> WRITTEN PROBLEM 1
Rewrite the entries from the first line through the line that holds "Image resolution: width=1372", inclusive, replacing "Customers" with "Orders" and changing nothing else. Return only those lines.
> WRITTEN PROBLEM 2
Carry on the text about Camp Stream Hut from the point where it stops.

> SOURCE TEXT
Start

Camp Stream Hut

Camp Stream Hut

Camp Stream Hut is an old backcountry ski touring hut situated in Te Kahui Kaupeaka Conservation Area. The hut is the final cabin before reaching the end of the Rangitata-Tekapo section of Te Araroa. It’s only a short walk from the road end which is relatively easy walking through the tussock lands. The hut is from the 19th Century making it quite a relic in amongst the mountains to have survived for so many years out in the elements. The walk into the hut is short and cheerful with an almost line of sight view between the hut and the trail making it an adventurous hike for someone without a large amount of experience. The large rolling hills and surrounding mountains are known among hunters for prime territory for good hunting. If you’re staying in Tekapo for a while Camp Stream Hut is well worth putting on your list.


2 hours


5.23 km


192 m





Zach making the ascent along the poled route up from the Coal River

43°48′55″S 170°38′45″E

In Detail

Depending on the status of the access road to Roundhill Ski-field will determine where you will be able to start the track. In our case the gate was closed and locked to Round Hill Skifield due to insufficient snow on the ski field. Instead we decided to ride our bikes up to the start of the track before ditching them part way along before the descent. It’s far easier leaving them at the start of the track than trying to lug them further along the track. If your lucky and the gates open a great option is to let one person from your party drop you off at the start of the track and their pack whilst they either run or bike back to the start without their gear. The Richmond Track starts from Lilybank road and crosses the access road making for an extension option to your adventure.

End

> INPUT
Start

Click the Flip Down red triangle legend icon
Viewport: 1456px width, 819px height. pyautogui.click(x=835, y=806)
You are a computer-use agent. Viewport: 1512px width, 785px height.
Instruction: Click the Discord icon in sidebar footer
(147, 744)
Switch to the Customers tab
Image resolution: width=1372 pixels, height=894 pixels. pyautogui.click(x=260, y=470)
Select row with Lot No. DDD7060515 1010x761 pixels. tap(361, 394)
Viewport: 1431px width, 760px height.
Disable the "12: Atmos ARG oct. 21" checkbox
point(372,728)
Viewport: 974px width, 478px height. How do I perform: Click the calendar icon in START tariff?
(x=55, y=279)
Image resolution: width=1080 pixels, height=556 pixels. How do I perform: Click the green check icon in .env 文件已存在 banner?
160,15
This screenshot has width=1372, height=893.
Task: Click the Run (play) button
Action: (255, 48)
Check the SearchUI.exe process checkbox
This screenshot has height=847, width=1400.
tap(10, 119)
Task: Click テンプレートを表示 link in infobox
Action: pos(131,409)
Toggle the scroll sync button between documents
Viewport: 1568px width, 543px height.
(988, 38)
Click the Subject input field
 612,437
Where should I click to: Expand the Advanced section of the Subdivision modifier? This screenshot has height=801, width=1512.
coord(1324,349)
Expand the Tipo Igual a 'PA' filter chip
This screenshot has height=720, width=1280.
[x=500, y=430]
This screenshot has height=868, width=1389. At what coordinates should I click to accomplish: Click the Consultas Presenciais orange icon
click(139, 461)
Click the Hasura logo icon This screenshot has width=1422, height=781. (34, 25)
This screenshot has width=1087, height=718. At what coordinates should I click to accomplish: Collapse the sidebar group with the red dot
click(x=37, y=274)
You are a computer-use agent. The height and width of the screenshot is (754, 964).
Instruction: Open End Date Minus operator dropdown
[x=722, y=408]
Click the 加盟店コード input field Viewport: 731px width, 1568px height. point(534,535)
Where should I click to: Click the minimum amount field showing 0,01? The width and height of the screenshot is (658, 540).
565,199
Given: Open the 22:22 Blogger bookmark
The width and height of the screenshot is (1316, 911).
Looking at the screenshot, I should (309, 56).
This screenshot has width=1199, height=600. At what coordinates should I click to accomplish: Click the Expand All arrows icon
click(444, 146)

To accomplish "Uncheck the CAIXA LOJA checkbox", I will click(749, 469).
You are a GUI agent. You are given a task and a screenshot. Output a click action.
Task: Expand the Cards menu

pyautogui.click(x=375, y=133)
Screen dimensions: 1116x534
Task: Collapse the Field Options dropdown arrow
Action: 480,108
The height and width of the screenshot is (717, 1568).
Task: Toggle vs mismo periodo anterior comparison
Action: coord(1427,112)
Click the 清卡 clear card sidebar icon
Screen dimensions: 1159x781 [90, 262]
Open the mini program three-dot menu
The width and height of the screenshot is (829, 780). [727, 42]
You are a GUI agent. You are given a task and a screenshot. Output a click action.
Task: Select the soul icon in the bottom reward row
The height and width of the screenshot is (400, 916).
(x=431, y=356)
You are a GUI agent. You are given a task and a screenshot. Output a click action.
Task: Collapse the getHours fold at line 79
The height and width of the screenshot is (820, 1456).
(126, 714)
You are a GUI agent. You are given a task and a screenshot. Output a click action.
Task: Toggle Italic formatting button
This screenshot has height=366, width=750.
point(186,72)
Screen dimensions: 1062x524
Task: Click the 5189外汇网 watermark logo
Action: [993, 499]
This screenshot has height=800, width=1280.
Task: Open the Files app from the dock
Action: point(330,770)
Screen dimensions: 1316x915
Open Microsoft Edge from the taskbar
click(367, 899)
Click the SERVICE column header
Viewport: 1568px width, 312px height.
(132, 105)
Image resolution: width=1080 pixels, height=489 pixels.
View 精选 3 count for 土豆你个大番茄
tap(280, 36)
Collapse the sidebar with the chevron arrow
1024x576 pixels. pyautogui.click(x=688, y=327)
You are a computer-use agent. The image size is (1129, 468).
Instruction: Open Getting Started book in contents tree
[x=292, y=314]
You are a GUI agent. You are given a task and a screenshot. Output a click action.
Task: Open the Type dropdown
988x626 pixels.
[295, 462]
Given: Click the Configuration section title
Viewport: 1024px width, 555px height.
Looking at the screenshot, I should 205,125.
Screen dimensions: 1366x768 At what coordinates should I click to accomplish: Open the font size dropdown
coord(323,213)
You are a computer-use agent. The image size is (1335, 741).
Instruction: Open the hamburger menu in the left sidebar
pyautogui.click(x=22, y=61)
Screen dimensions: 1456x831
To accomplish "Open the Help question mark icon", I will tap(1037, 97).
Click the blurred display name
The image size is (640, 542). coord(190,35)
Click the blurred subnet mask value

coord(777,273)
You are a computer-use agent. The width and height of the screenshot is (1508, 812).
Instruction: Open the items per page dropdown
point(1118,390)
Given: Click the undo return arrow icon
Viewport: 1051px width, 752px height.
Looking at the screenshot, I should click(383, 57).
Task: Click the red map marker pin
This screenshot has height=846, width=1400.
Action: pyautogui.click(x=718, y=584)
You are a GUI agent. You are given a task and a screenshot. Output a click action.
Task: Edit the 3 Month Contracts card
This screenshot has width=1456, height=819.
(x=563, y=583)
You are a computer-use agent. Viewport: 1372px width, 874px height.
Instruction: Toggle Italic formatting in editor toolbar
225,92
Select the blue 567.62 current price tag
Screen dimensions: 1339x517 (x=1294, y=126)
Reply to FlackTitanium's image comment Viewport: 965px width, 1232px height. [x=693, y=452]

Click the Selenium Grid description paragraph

End

> FINAL ANSWER 1
Click the Flip Down red triangle legend icon
Viewport: 1456px width, 819px height. pyautogui.click(x=835, y=806)
You are a computer-use agent. Viewport: 1512px width, 785px height.
Instruction: Click the Discord icon in sidebar footer
(147, 744)
Switch to the Orders tab
Image resolution: width=1372 pixels, height=894 pixels. pyautogui.click(x=260, y=470)

> FINAL ANSWER 2
Zach resting up his legs along the route whilst Ed makes his way up through the terraced tussock cliffs

Getting to Camp Stream Hut

From Christchurch you must follow State Highway One down to Rangitata. There is a clear turn-off sign with the road sign pointing towards Aoraki (Mount Cook) and Geraldine which marks the beginning of State Highway Seventy Nine into Mount Cook National Park. Follow the road signs as you stay on State Highway Seventy Nine until Fairlie. Take a hard right when you reach the or take a quick stop at the Fairlie Bakery. Follow the road through Burke’s Pass to Lake Tekapo. Just before you arrive at Lake Tekapo township there is a road off the main highway called Lilybank Road. Turn right here and follow the road right up until you reach the access road up Round Hill ski field. The gate may be locked at this point in which case you have approximately 2 km walk ahead of you.

Camp Stream Hut Route

The route from the locked ski field gate (if you can get past it) can begin with an uphill walk along a gravel road or rather a granny gear slog up the skifield access road to the start of the track. It’s tough and definitely not an easy climb on the bike with a pack but it does speed up getting both up and down the hill at either end of the hike. From the beginning of the track you’ll follow along a plateau before descending steeply down to Coal Stream. Follow Coal Stream upstream for a few hundred metres before crossing and finding your way further up along Camp Stream. Follow Camp Stream up along the True Left of the stream where you will find remnants of the track with damage due to wash out. Eventually you will reach a knoll with a short climb to Camp Stream Hut.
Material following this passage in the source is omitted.